[Information given — start]
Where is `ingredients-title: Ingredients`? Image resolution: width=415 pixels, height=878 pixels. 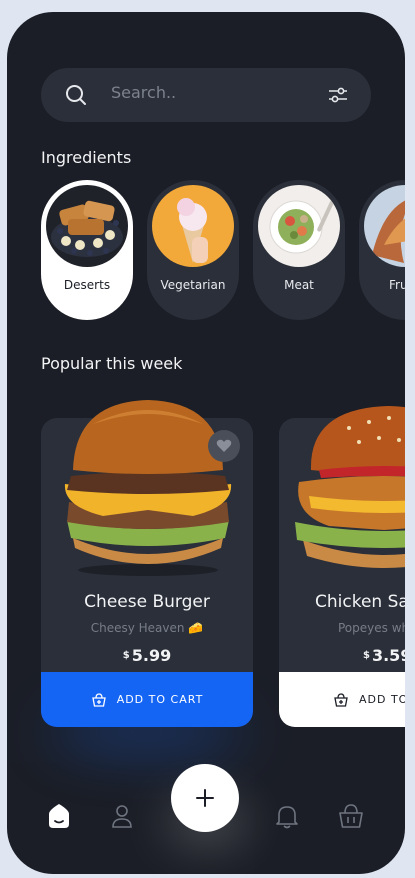 ingredients-title: Ingredients is located at coordinates (86, 158).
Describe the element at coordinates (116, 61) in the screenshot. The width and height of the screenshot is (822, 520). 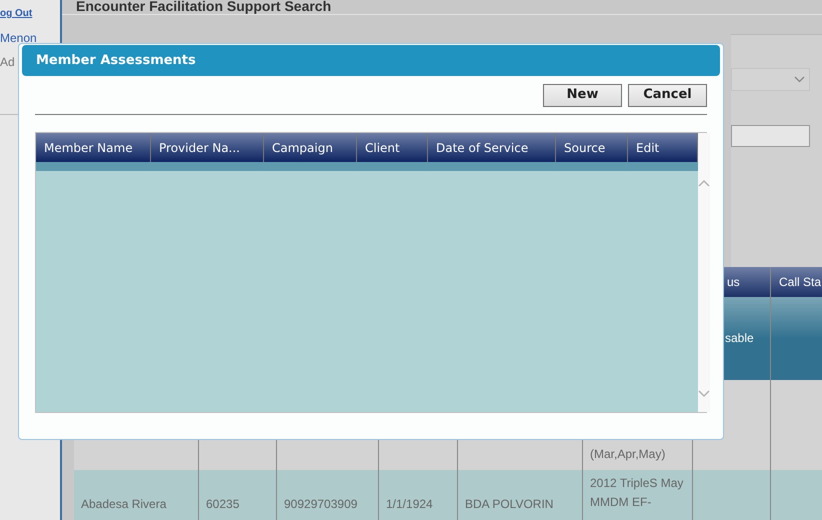
I see `dialog-title: Member Assessments` at that location.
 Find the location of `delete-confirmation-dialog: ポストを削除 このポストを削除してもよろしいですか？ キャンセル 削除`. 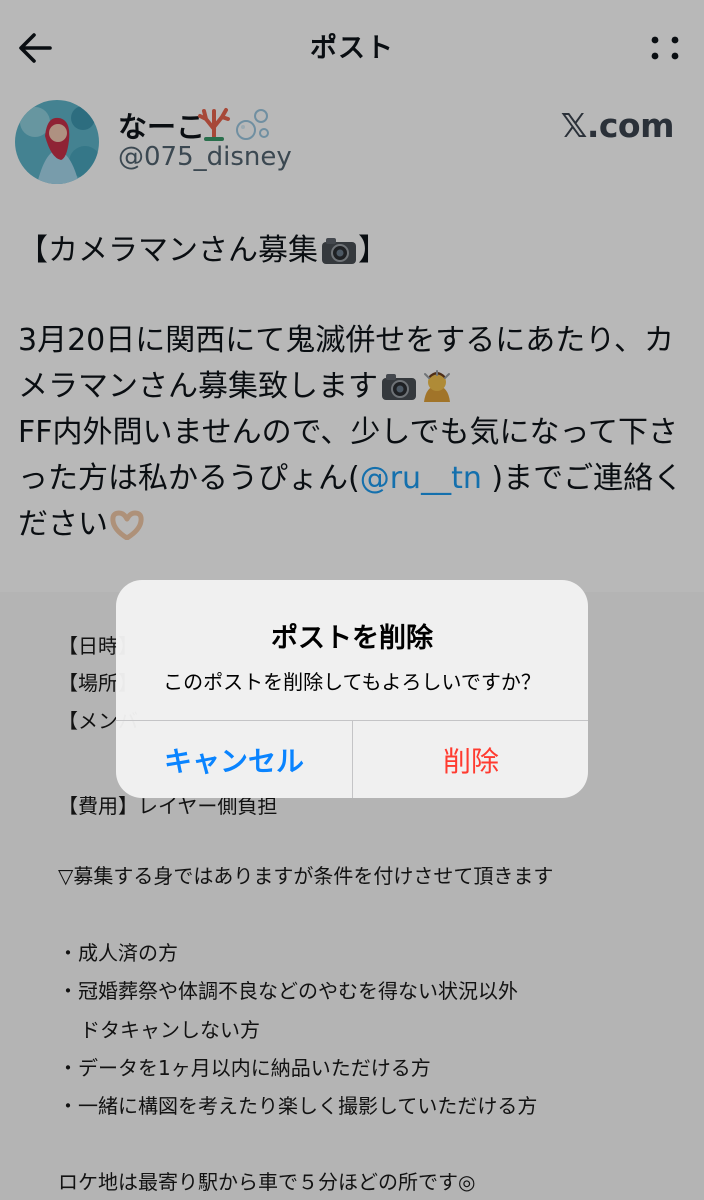

delete-confirmation-dialog: ポストを削除 このポストを削除してもよろしいですか？ キャンセル 削除 is located at coordinates (352, 689).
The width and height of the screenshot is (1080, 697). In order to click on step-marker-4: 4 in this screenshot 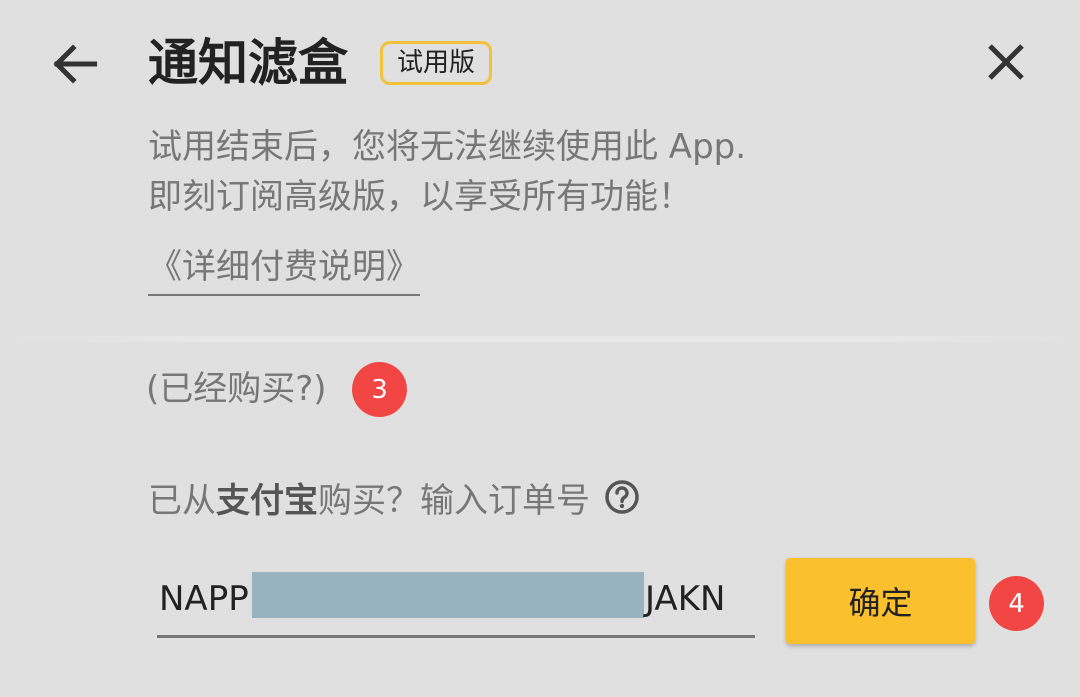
[Information given — finish]
◆ Task to carry out ◆
Reproduce the stretch of entries from the line containing "Describe the element" through the end of the entries, substituting "screen capture" for every occurrence of "screenshot" and changing nothing else. Omit the pictures from your answer.

◆ Response box ◆
Describe the element at coordinates (116, 61) in the screen capture. The width and height of the screen capture is (822, 520). 
I see `dialog-title: Member Assessments` at that location.
 Find the location of `delete-confirmation-dialog: ポストを削除 このポストを削除してもよろしいですか？ キャンセル 削除`. 

delete-confirmation-dialog: ポストを削除 このポストを削除してもよろしいですか？ キャンセル 削除 is located at coordinates (352, 689).
The width and height of the screen capture is (1080, 697). In order to click on step-marker-4: 4 in this screen capture 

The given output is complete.